Reported clinical trials have shown no serious adverse side effects in terms of safety assessments. Common side effects of stem cell injection include temporary mild pain, redness, bruising, or irritation at injection sites. No treatment-emergent adverse events (TEAEs) that resulted in death or dropout were reported during the clinical trials. However, some patients considered stem cell injections unduly burdensome and asked for the implantation of a penile prosthesis instead [63]. In the case of patients who developed ED after radical prostatectomy, there is no evidence of prostate cancer recurrence after stem cell injections [58].

8. Conclusion

The promising results of preclinical and clinical studies have generated considerable interest in SCT for ED. SCT has the potential to become a regenerative treatment option for ED patients who are unresponsive to PDE-5 inhibitors. The primary mechanism behind SCT’s ability to improve erectile function is likely due to paracrine effects, with engraftment and cellular differentiation playing an ancillary role. The optimal dosage, frequency, and maintenance schedule for SC therapy for ED have yet to be established [30]. Large-scale clinical trials with sham controls are necessary to assess the long-term safety and efficacy of SCT for ED. Additionally, the ethical considerations surrounding the application of SCs for men with ED remain challenging.

9. Expert opinion

Stem cell therapy has emerged as a promising therapeutic option for patients with ED. Although the therapy has limited success in tissue reconstruction and cell replacement its paracrine regenerative effect has been found to improve erectile function. MSCs from different sources have been studied, with BM-MSCs, ADSCs, and SVF being the most widely investigated. The harvesting of stem cells involves a minor surgical procedure under local anesthesia, with bone marrow or adipose tissue being processed according to various protocols. To prevent potential immune reactions, only autologous adult stem cells have been used in human clinical trials thus far.

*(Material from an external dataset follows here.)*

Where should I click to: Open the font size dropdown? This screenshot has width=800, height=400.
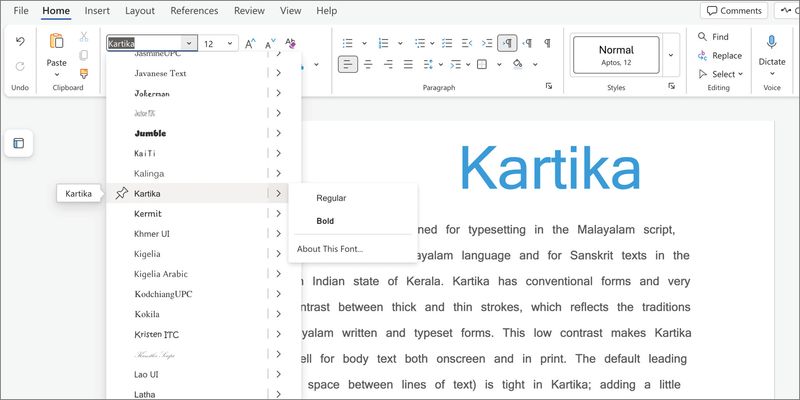pos(231,44)
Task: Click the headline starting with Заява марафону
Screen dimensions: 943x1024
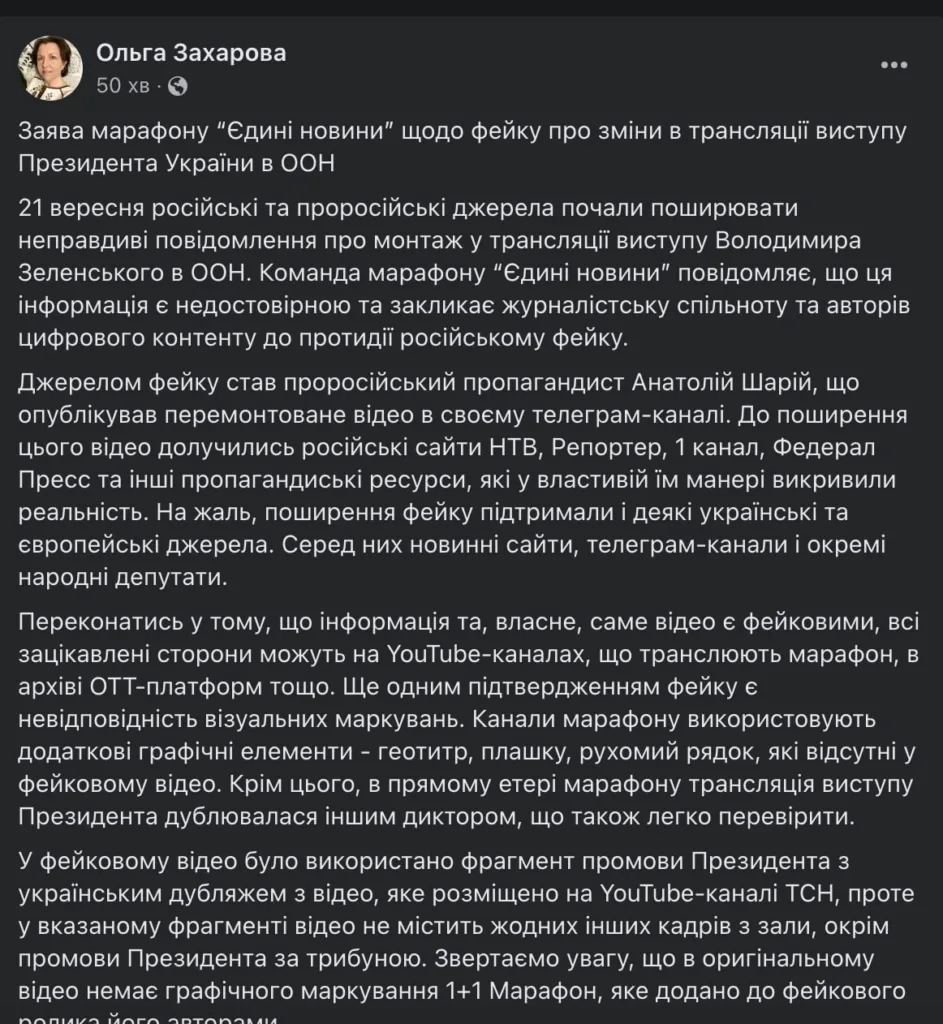Action: [x=462, y=146]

Alternatively, the human placenta is an abundant source of stem cells, containing comparably young and healthy cells that are highly responsive to various stimuli. Human placental-derived stem cells have low rejection potential, making them an ideal candidate for allogeneic cell therapy. The mechanism behind the regenerative effects of hPSCs is still being studied, along with their potential applications in various types of ED[23]. Despite the advantages of hPSCs, it is important to note that the clinical use of these cells has raises ethical concerns. More studies are required to determine the potential benefits and risks of hPSC therapy for ED patients.

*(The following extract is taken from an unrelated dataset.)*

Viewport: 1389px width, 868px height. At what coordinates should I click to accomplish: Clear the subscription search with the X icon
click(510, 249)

Many studies have demonstrated that there are overlaps of mechanisms for restorative therapies including stem cell therapy, shock wave therapy, and PRP therapy[73] [74] [75]. Some of the key signaling pathways that are targeted by these therapies include the vascular endothelial growth factor (VEGF), transforming growth factor-beta (TGF-β), nitric oxide (NO), stromal cell-derived factor-1 (SDF-1), and mitogen-activated protein kinase (MAPK) et al. Several studies have investigated the combination of Li-ESWT with stem cell therapy for the treatment of ED. For example, a publication reported that combining Li-ESWT with ADSCs therapy resulted in a significant improvement in erectile function compared to Li-ESWT alone [76]. Another study reported in 2021 investigated the combination of Li-ESWT with bone marrow-derived stem cell therapy[77]. The study found that the combination therapy significantly improved erectile function and penile blood flow and resulted in the regeneration of penile tissue. The combination of Li-ESWT with PRP therapy has also been proposed as a potential treatment for ED [74] [73]. Although two conference abstracts reported benefits with combination therapy, the only published paper showed that the results of combination therapy were similar to Li-ESWT alone.

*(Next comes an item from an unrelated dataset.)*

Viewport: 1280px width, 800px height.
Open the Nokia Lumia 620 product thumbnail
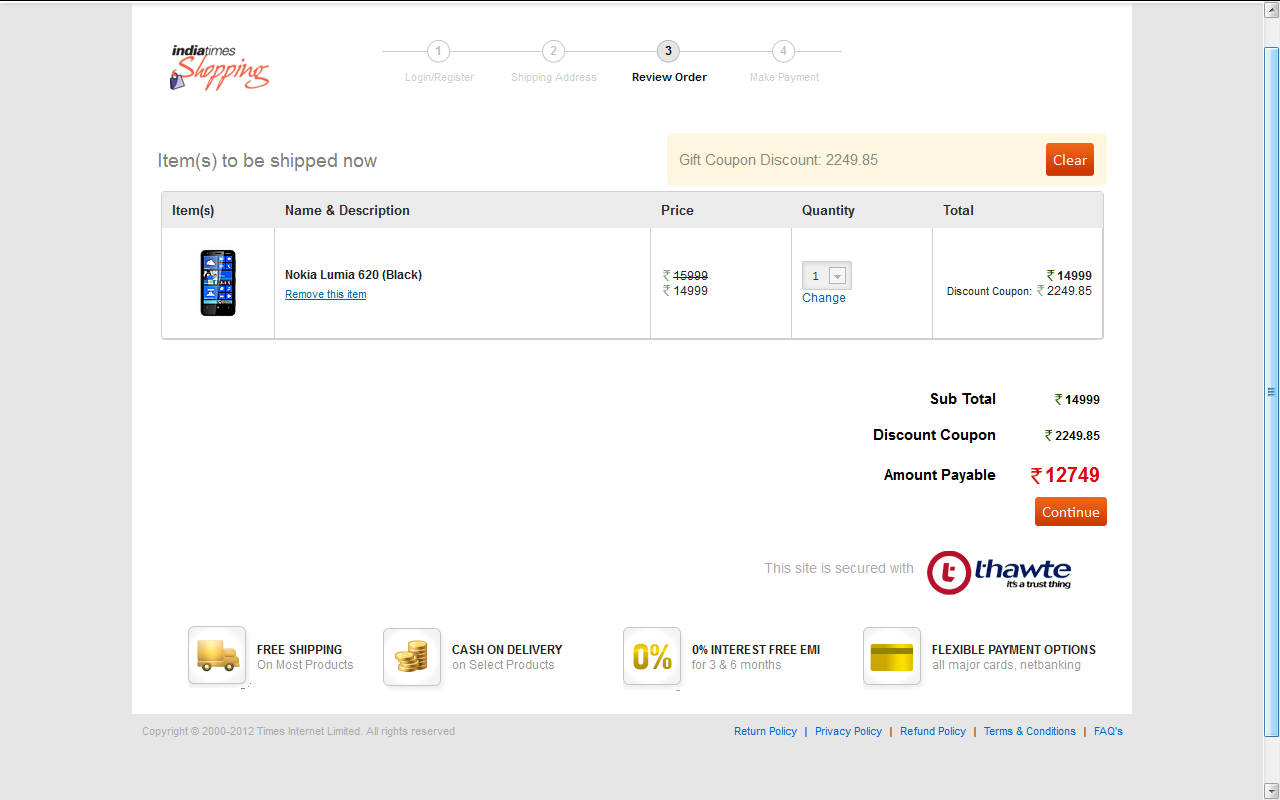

Restorative therapies for ED have shown promising results in preclinical and clinical studies [78]. However, there is still much to learn about the optimal protocol to maximize the safety and efficacy of SCT. The optimal dosage and frequency of stem cell therapy for ED have not been established, and larger clinical trials with longer follow-up periods are needed to evaluate their safety and efficacy. Further research into stem cell therapy for ED, an increasingly more common disorder, is essential to identify the most effective and safe approaches for treating patients who do not respond to conventional therapies. Furthermore, ethical concerns surrounding the use of stem cells for ED treatment exist, and careful consideration must be taken to ensure the safety and welfare of patients.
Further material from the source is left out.